The government is ill-prepared for the task. In a scathing recent report the Institute for Government, a think-tank, argued that the division of Brexit responsibilities into three separate departments risks creating fragmentation and incoherence. “There’s also concern that the civil service lacks the skill needed to successfully extract Britain from the EU – I’ve been hearing that the Brexit departments have been making increasingly desperate offers to private sector lawyers who are demanding extortionate salaries,” said Alice Buckley, a senior account executive at public affairs consultancy Westminster Advisers. Others fear Ms. May's reputation for micro-managing will create blockages.
Remaining member states are in an unforgiving mood, as are the European Commission and the Parliament.
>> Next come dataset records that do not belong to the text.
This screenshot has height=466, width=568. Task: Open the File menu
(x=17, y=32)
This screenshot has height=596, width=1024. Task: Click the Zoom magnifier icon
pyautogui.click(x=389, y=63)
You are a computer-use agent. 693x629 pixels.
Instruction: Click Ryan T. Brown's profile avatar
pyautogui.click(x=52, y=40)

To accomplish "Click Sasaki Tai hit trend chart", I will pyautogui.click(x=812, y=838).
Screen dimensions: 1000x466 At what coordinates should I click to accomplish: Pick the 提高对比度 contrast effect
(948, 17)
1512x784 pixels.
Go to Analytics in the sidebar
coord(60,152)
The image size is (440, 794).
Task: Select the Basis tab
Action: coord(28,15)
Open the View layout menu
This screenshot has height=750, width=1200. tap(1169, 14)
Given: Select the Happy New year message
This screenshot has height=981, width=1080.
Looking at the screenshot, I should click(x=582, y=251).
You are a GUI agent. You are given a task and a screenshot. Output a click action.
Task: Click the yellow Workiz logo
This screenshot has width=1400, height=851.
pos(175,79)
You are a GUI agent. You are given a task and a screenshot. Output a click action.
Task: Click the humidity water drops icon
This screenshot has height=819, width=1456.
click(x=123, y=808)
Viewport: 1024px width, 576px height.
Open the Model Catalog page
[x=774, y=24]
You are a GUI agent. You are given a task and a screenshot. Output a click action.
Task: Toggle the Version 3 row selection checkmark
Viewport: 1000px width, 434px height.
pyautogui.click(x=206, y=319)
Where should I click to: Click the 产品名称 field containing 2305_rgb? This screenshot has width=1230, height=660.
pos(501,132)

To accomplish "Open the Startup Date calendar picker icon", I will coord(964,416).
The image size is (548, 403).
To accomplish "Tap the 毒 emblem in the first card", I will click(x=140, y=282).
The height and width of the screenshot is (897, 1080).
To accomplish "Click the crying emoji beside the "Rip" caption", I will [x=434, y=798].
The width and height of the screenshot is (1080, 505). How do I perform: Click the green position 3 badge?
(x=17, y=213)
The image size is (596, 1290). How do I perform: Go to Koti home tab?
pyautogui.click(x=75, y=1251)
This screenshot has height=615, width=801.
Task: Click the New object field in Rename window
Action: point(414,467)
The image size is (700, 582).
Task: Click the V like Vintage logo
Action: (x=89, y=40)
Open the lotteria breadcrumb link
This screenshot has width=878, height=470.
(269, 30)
The former will lead talks on both the exit deal and any trade arrangement, both of which must be signed of by MEPs. Significantly, attitudes have been hardening in Berlin, the bloc’s unofficial leader. Brexiteers argue that the EU will eventually cut a good deal out of economic self-interest, often citing German car exports to the UK. But this may misunderstand what is motivating EU leaders, as Mr. Grant discovered on a recent tour of the continent. Above all, many of them fear that if Britain is granted special status it will encourage other populist eurosceptic movements such as France’s Front National, and that the contagion could ultimately bring down the entire bloc. Brexiteers need not look far to see how politics can trump economics.